HONG KONG Con l’agricoltura che, oltre a dividere, irrita i due principali partner Usa e Ue, i negoziati della Wto scelgono un nuovo fronte – il cosiddetto “pacchetto sviluppo” – per tentare di raggiungere quell’intesa, ancorché minima, necessaria affinché il vertice di Honk Kong non fallisca come due anni fa a Cancun, o nel 1999 a Seattle. E sul tavolo vengono messe una serie di proposte che vanno dalle misure per il cotone (con l’eliminazione da parte dei Paesi ricchi dei sussidi interni e delle tariffe all’import) alla formalizzazione dell’accordo sui farmaci salvavita, dall’assistenza tecnica ai Paesi in via di sviluppo all’abbattimento differenziato delle tariffe sui prodotti industriali, fino all’estensione alle economie forti della regola «tutto tranne le armi», già adottata dall’Europa, e che prevede l’apertura totale degli scambi con i 50 Paesi più poveri del mondo.

 

Manifestazioni nelle strade e contestazioni in sala, si è aperta con l’ormai consueta liturgia la sesta conferenza ministeriale della Wto, che si tiene da ieri fino al 18 ad Hong Kong. Cielo grigio, polizia in assetto antisommossa, cordoli e posti di blocco dappertutto attorno al centro congressi non hanno fermato infatti le migliaia di manifestanti (20.000 secondo gli organizzatori, 3.000 secondo le autorità locali), che hanno anche tentato un’azione diversiva con un tuffo nelle acque della baia per distrarre gli agenti e forzare il blocco: respinti con gas urticanti, sono stati fermati a circa mezzo chilometro dalla sede dei negoziati.

 

Più facile la contestazione in sala, dove sono stati alzati striscioni e cartelli e urlati slogan come «state dalla parte dei popoli, fermate questi negoziati iniqui», che hanno non poco irritato il nuovo direttore generale dell’Organizzazione mondiale del commercio, Pascal Lamy. «Questa è un’organizzazione democratica, dove tutti possono parlare e tutti possono decidere», ha detto, aggiungendo: «Certo, se non fosse un’organizzazione democratica, sarebbe più facile raggiungere un accordo».

 

Accordo che al momento resta lontano.
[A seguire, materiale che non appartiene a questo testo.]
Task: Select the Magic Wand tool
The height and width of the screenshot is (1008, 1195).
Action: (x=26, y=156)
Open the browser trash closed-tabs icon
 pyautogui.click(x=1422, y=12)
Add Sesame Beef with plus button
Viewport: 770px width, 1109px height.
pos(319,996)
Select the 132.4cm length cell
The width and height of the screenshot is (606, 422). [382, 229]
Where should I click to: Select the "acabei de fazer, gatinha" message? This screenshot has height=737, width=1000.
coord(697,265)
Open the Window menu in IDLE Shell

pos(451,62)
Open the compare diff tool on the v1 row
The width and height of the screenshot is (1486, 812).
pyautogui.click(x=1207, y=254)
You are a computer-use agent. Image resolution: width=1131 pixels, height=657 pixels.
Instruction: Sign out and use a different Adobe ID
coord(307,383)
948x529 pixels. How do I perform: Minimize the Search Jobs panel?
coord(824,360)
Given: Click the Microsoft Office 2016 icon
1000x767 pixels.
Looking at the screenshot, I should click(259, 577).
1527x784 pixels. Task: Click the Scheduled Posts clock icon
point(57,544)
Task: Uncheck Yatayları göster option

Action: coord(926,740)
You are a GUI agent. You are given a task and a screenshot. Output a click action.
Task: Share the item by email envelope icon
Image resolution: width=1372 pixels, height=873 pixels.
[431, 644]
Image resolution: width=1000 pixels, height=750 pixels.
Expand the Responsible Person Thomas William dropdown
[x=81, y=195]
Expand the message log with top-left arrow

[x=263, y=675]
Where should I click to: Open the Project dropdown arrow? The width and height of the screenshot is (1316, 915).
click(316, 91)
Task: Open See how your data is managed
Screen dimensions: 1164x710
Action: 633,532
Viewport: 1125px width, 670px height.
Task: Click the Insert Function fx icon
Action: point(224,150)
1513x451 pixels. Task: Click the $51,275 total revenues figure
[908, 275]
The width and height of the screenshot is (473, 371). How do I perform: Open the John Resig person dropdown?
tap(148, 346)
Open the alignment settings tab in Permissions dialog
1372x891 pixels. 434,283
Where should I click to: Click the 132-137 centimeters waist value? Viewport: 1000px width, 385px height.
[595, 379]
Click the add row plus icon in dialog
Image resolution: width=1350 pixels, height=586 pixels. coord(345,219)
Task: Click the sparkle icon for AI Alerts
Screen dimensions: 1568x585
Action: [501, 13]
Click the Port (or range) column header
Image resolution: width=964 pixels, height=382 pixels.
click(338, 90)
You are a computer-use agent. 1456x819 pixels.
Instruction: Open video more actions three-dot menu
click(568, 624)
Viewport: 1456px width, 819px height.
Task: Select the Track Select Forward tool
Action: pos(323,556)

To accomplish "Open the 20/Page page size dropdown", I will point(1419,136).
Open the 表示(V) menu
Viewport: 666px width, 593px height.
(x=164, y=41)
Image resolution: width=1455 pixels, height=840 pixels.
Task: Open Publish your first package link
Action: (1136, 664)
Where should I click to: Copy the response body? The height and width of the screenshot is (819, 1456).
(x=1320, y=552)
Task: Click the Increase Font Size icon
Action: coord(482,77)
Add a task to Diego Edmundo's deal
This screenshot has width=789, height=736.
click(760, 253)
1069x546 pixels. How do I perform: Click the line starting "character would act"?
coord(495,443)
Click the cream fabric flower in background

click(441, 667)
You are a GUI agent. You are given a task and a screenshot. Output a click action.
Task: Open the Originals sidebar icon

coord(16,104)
Anche se, secondo la delegazione italiana, «il negoziato è cominciato con la marcia giusta, la Ue ha acquistato un peso nuovo nelle trattative grazie alla proposta seria e fondata in materia di agricoltura e, soprattutto, riuscendo ad imporre il focus sul pacchetto sviluppo». «E se passa il pacchetto sviluppo, si sblocca il negoziato», ha detto il ministro delegato al Commercio estero, Adolfo Urso, dichiarandosi «ottimista». In proposito, ha aggiunto, «il Giappone ha già dato la propria disponibilità, ed ora ci aspettiamo altrettanto dagli Stati Uniti, ma anche dai maggiori dei Paesi del G20, come India e Brasile».

 

L’Europa, però, chiede a Washington anche passi avanti sul dossier agricolo, ricordando di aver già dato molto e invocando una sorta di parallelismo nell’eliminazione delle misure che distorcono gli scambi (tariffe, sussidi alla produzione, sussidi all’export, ecc.). Un parallelismo di cui gli Stati Uniti non vedono necessità, sostenendo di aver presentato la proposta più ambiziosa in materia, con tagli delle tariffe maggiori di quelli avanzati da Ue o G20 e la totale eliminazione dei sussidi all’export entro il 2010.

 

Un gioco di nervi che ha fatto sbottare lo stesso commissario al Commercio, Peter Mandelson, che, a chi gli parlava dell’«ossessione europea» per gli aiuti alimentari, ha replicato ricordando che già un anno fa gli Stati Uniti si sono impegnati per riformarli. Ed ha aggiunto: «Trovo scioccante che le Nazioni Unite facciano pubblicità sul Financial Times al programma Food Aids degli Stati Uniti, che distorce il mercato. Siamo tutti a favore degli aiuti di emergenza, ma non se si tratta di un programma fatto per sostenere gli agricoltori americani».